Consigne ▸ Transcrivez à l'identique le passage du texte sur la manière de combattre des Turcs qui va de « Leur maniere de » jusqu'à « reunir sans peine. » inclus.

Texte ▸
Leur maniere de combattre varie selon les circonstances. Voient-ils un lieu et une occasion favorables pour attaquer, ils se divisent en plusieurs pelotons, selon la force de leur troupe, et viennent ainsi assailir par differens cotes. Ce moyen est surtout celui qu'ils emploient en pays de bois et de montagnes, parce qu'ils ont l'art de se reunir sans peine.

D'autres fois ils se mettent en embuscade et envoient a la decouverte quelques gens bien montes. Si le rapport est que l'ennemi n'est point sur ses gardes, ils savent prendre leur parti sur-le-champ et tirer avantage des circonstances. Le trouvent-ils en bonne ordonnance, ils voltigent autour de l'armee a la portee du trait, caracollent ainsi en tirant sans cesse aux hommes et aux chevaux, et le font si long-temps qu'enfin ils la mettent en desordre. Si l'on veut les poursuivre et les chasser, il fuient, et se dispersent chacun de leur cote, quand meme on ne leur opposeroit que le quart de ce qu'ils sont; mais c'est dans leur fuite qu'ils sont redoutables, et c'est presque toujours ainsi qu'ils ont deconfi les chretiens. Tout en fuyant ils ont l'art de tirer de l'arc si adroitement qu'ils ne manquent jamais d'atteindre le cavalier ou le cheval.

D'ailleurs chacun d'eux porte attache a l'arcon de sa selle un tabolcan. Si le chef ou quelqu'un des officiers s'apercoit que l'ennemi qui poursuit est en desordre, il frappe trois coups sur son instrument; chacun de son cote et de loin en loin en fait autant: en un instant tous se rassemblent autour du chef, "comme pourceaux au cry l'un de l'autre," et, selon les circonstances, ils recoivent en bon ordre les assaillans ou fondent sur eux par pelotons, on les attaquant de toutes parts.

Dans les batailles rangees ils emploient quelquefois une autre sorte de stratageme, qui consiste a jeter des feux a travers les chevaux de la cavalerie pour les epouvanter; souvent encore ils mettent en tete de leur ligne un grand nombre de chameaux ou de dromadaires forts et hardis; ils les chassent en avant sur les chevaux, et y jettent le desordre.

Telles sont les manieres de combattre que les Turcs ont jusqu'a present mises en usage vis-a-vis des chretiens. Assurement je ne veux point en dire du mal ni les deprecier; j'avouerai au contraire que, dans le commerce de la vie, je les ai trouves francs et loyaux, et que dans les occasions ou il falloit du courage ils se sont bien montres: mais cependant je n'en suis pas moins convaincu que, pour des troupes bien montees et bien commandees, ce seroit chose peu difficile de les battre; et quant a moi je declare qu'avec moitie moins de monde qu'eux je n'hesiterois pas a les attaquer.

Leurs armees, je le sais, sont ordinairement de cent a deux cent mille hommes; mais la plupart sont a pied, et la plupart manquent, comme je l'ai dit, de tarquais, de coiffe, de masse ou d'epee; fort peu ont une armure complete.

Données fournies ▸

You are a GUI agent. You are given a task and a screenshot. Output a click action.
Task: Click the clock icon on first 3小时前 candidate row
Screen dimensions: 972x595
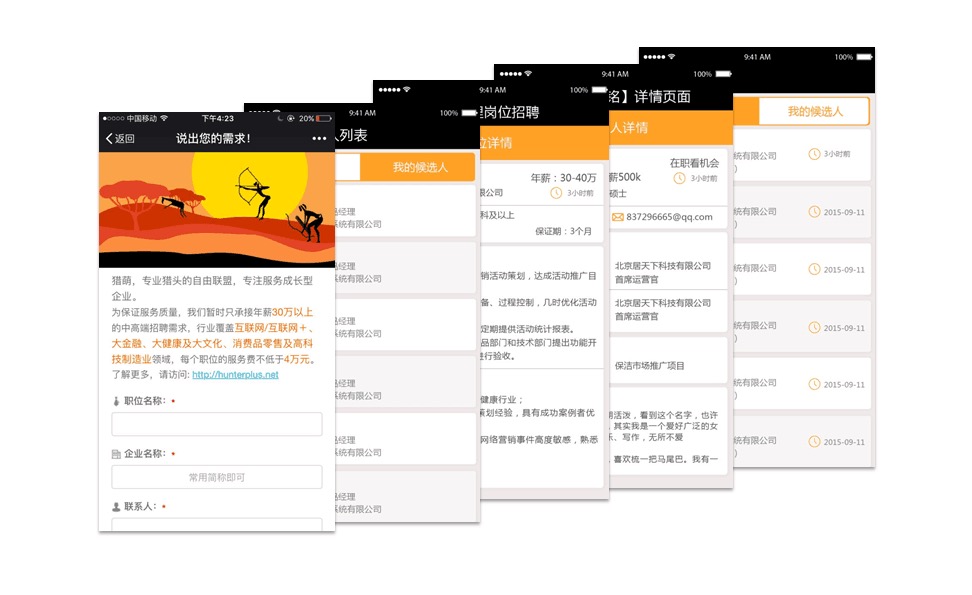click(815, 154)
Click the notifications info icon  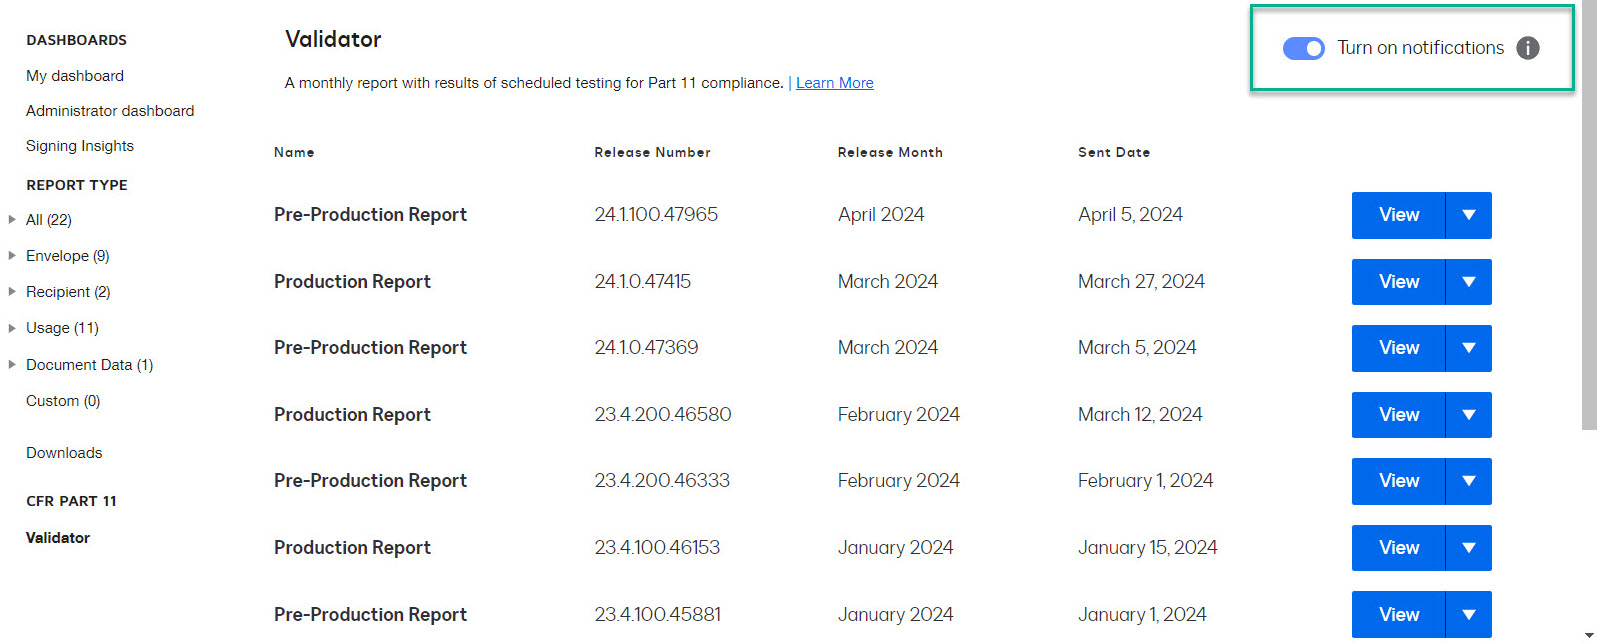pyautogui.click(x=1527, y=48)
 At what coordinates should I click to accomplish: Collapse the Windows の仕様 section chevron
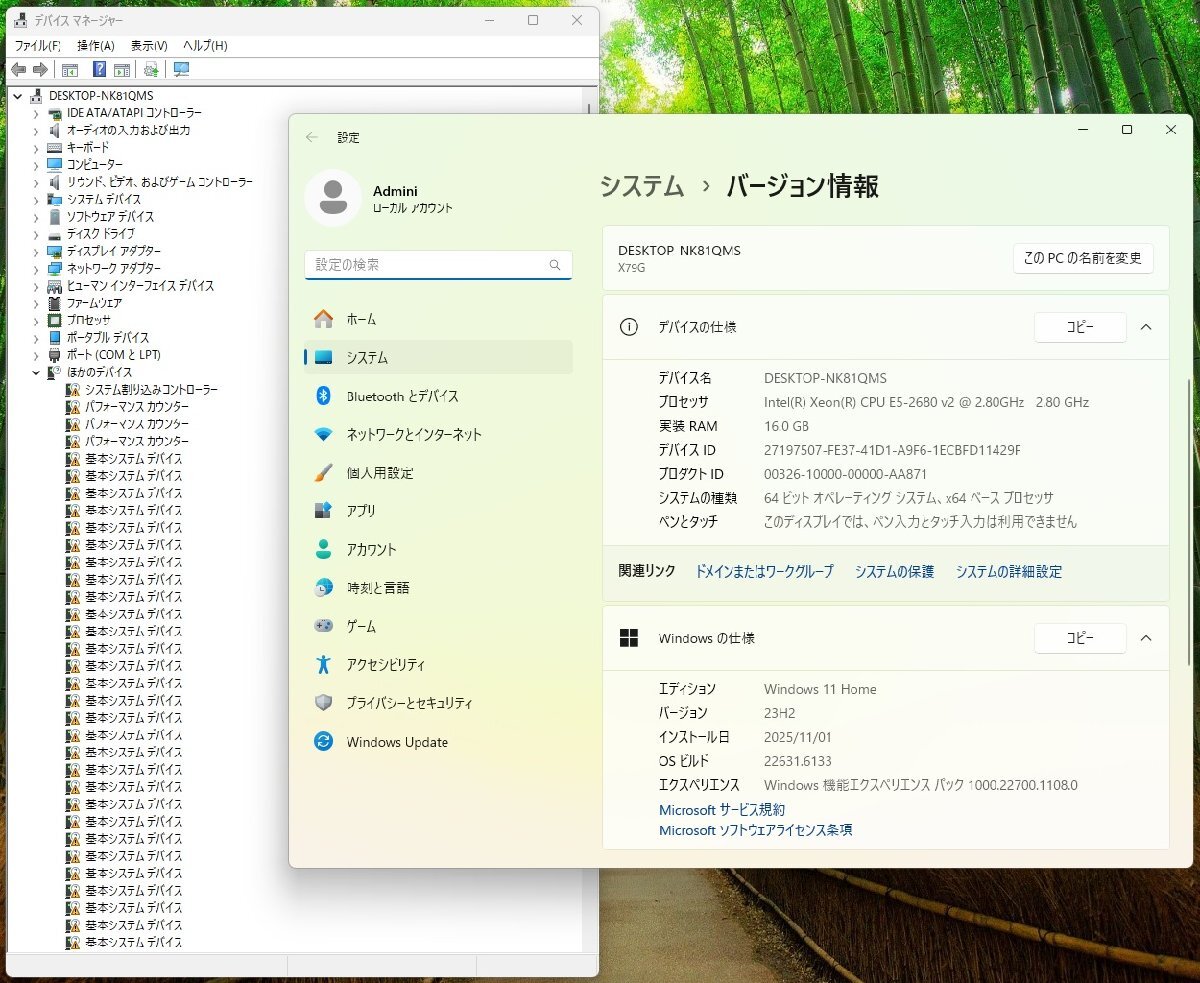click(1146, 638)
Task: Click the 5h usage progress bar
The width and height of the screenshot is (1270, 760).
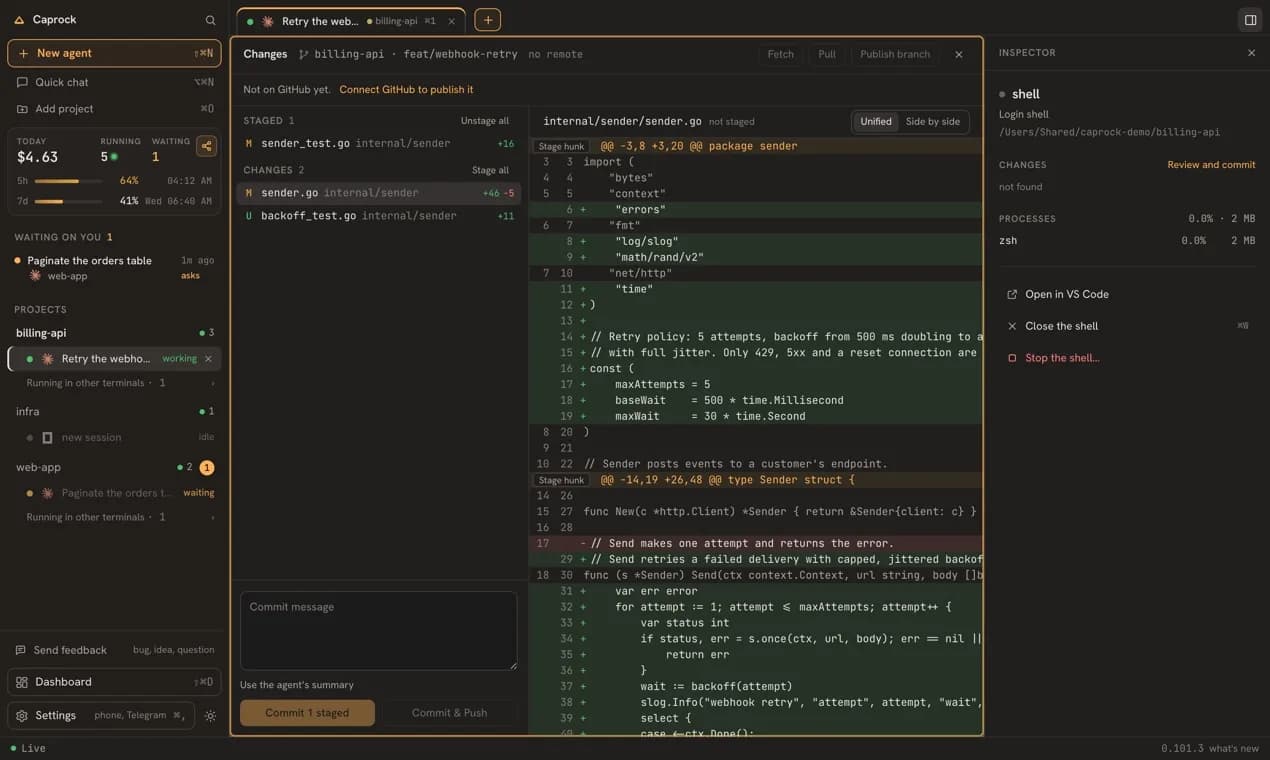Action: click(70, 181)
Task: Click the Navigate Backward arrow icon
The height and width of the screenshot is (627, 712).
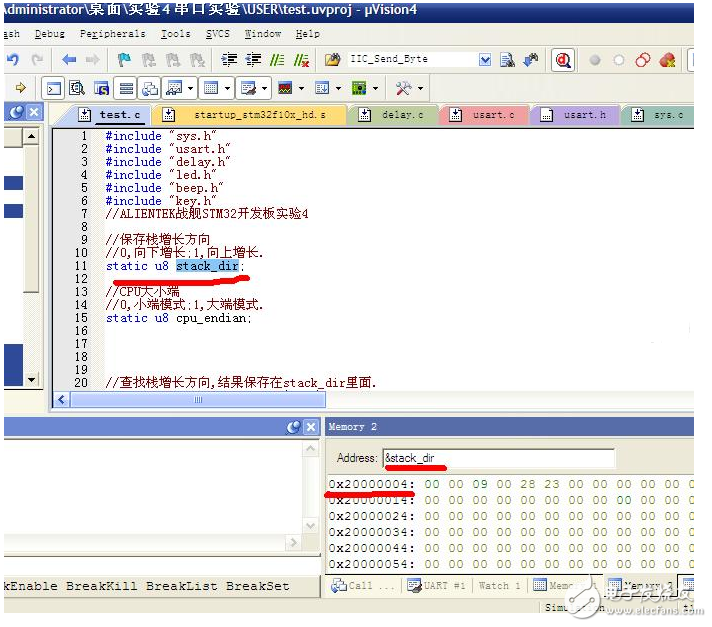Action: coord(69,60)
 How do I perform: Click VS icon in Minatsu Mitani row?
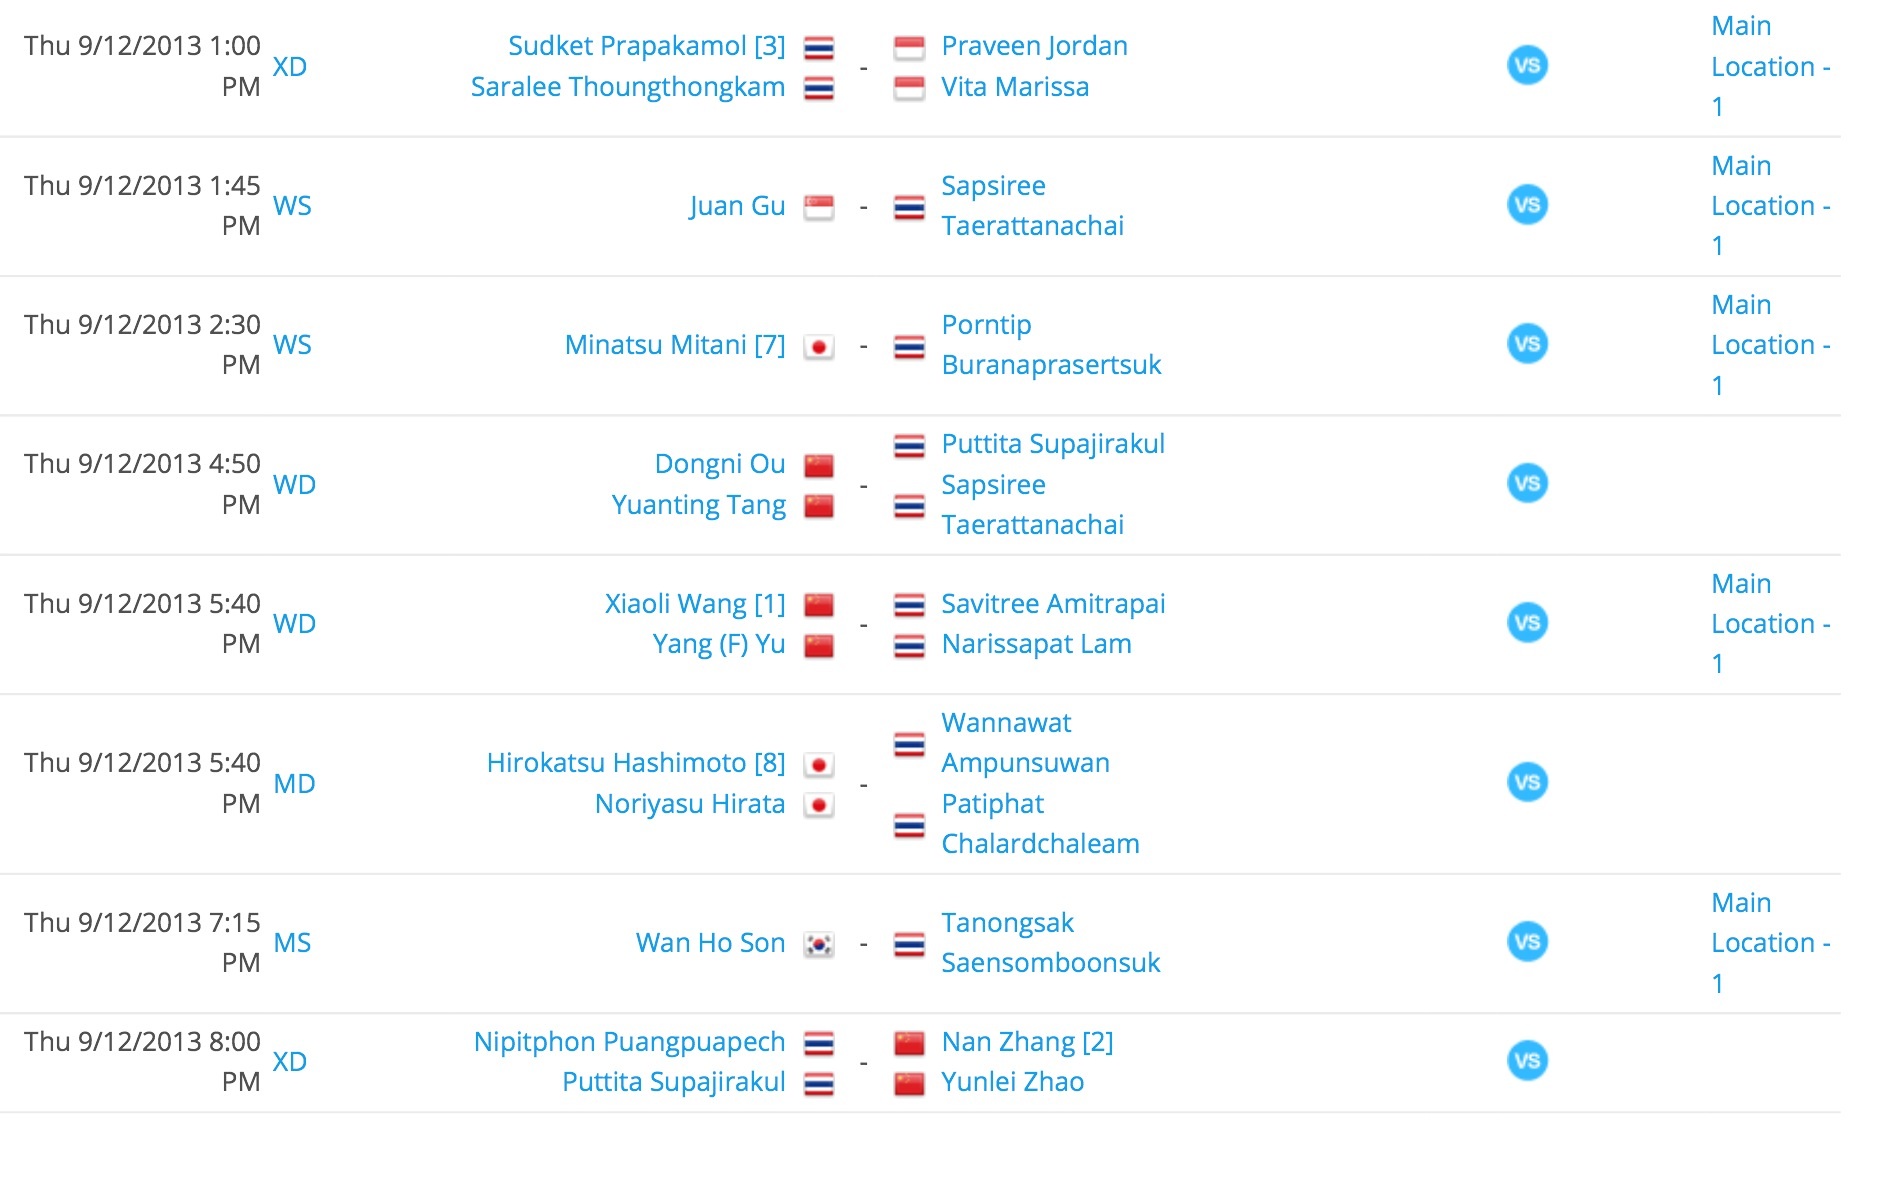click(x=1526, y=344)
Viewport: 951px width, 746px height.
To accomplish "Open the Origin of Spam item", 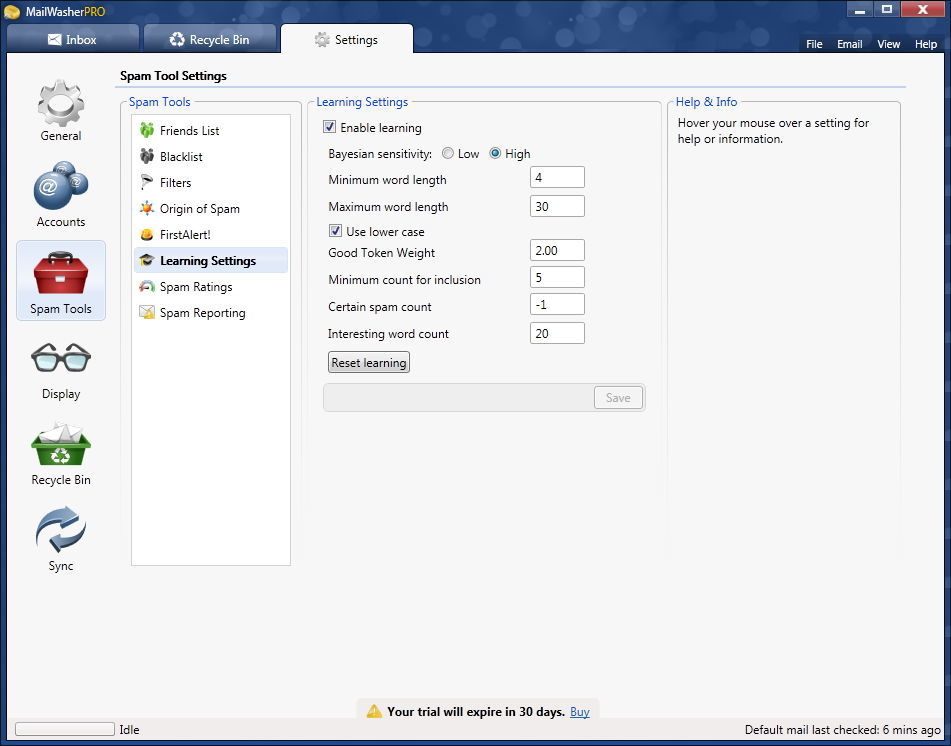I will coord(199,209).
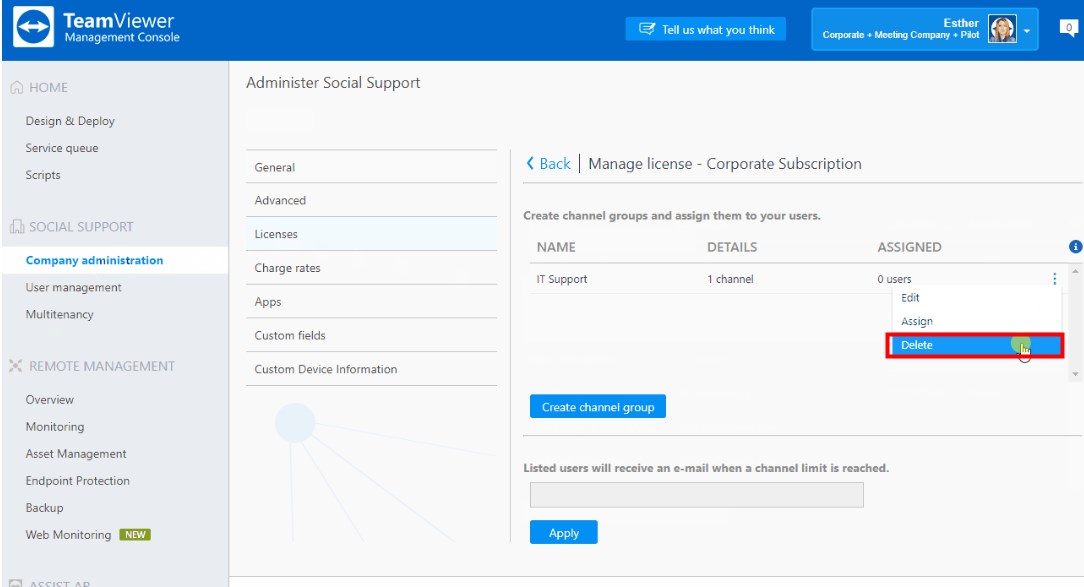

Réponse ▸
Leur maniere de combattre varie selon les circonstances. Voient-ils un lieu et une occasion favorables pour attaquer, ils se divisent en plusieurs pelotons, selon la force de leur troupe, et viennent ainsi assailir par differens cotes. Ce moyen est surtout celui qu'ils emploient en pays de bois et de montagnes, parce qu'ils ont l'art de se reunir sans peine.